Building an Attack Surface Recon Script with Criminal IP’s AITEM API

AI Usage (77%)

I did not start from a blank “how to call an API” template. I started from a public report published on June 14, 2026 that says Criminal IP introduced AITEM at Infosecurity Europe 2026 and positioned it as the next step in attack surface management. That is enough context to make one useful point: the hard part is not getting JSON back from a vendor. The hard part is turning that data into an inventory you can defend, with scope, confidence, and change tracking baked in from the start.

That is the position I take in this walkthrough: an attack surface recon script should be opinionated about scope before it gets clever about enrichment. If you reverse that order, you get a very fast noise generator.

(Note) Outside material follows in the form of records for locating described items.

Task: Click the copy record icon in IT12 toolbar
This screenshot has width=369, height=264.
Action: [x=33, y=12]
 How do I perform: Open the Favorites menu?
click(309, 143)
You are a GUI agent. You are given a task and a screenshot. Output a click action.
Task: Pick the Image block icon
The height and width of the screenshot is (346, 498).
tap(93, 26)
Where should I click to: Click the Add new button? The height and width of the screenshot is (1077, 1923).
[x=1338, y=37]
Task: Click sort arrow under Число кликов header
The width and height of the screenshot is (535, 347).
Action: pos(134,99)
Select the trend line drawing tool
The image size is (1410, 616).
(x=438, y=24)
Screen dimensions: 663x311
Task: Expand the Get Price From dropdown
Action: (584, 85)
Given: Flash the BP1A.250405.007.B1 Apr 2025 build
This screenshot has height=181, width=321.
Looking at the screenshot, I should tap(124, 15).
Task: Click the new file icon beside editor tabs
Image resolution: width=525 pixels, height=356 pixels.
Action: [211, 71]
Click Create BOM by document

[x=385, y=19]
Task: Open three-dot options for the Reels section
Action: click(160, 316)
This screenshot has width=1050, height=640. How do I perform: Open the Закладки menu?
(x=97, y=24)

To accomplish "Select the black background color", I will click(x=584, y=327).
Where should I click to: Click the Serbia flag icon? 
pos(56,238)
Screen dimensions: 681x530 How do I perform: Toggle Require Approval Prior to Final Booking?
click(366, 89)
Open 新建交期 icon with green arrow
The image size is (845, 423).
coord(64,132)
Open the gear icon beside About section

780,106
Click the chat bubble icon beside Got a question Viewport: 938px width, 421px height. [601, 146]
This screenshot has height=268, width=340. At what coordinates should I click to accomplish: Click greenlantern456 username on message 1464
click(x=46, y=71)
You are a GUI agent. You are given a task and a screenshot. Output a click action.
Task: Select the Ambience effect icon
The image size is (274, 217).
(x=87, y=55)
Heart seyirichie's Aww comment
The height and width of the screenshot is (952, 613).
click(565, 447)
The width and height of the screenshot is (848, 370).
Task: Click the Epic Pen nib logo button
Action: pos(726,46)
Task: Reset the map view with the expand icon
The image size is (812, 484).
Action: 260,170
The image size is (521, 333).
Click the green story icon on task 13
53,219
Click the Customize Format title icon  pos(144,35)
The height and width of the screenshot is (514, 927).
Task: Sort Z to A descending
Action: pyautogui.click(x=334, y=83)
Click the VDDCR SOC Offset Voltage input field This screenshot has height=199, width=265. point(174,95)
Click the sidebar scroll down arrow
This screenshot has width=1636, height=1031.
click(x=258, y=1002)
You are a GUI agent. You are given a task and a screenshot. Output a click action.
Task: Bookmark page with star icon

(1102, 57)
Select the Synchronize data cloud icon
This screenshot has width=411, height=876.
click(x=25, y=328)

Why I started with this report instead of a blank API tutorial

Most API tutorials begin with authentication and a sample response. For attack surface management, that is the wrong first step. The first question is not “can I query the service?” It is “what am I allowed to query, and how will I prove the results belong to my environment?”

The news item about AITEM gives a narrow but useful anchor. It confirms that Criminal IP used Infosecurity Europe 2026 to introduce AITEM as an attack surface management product. It does not give a documented schema, endpoint list, or rate-limit policy. I am not going to pretend it does.

So instead of guessing at undocumented routes, I am using the report as a trigger for a defensive pattern:

define the scope in machine-readable form
query only approved assets
store raw results separately from normalized inventory
score findings with confidence, not just severity
diff every run against the previous one

That pattern is vendor-agnostic. It is also the only way I trust an attack surface API in production.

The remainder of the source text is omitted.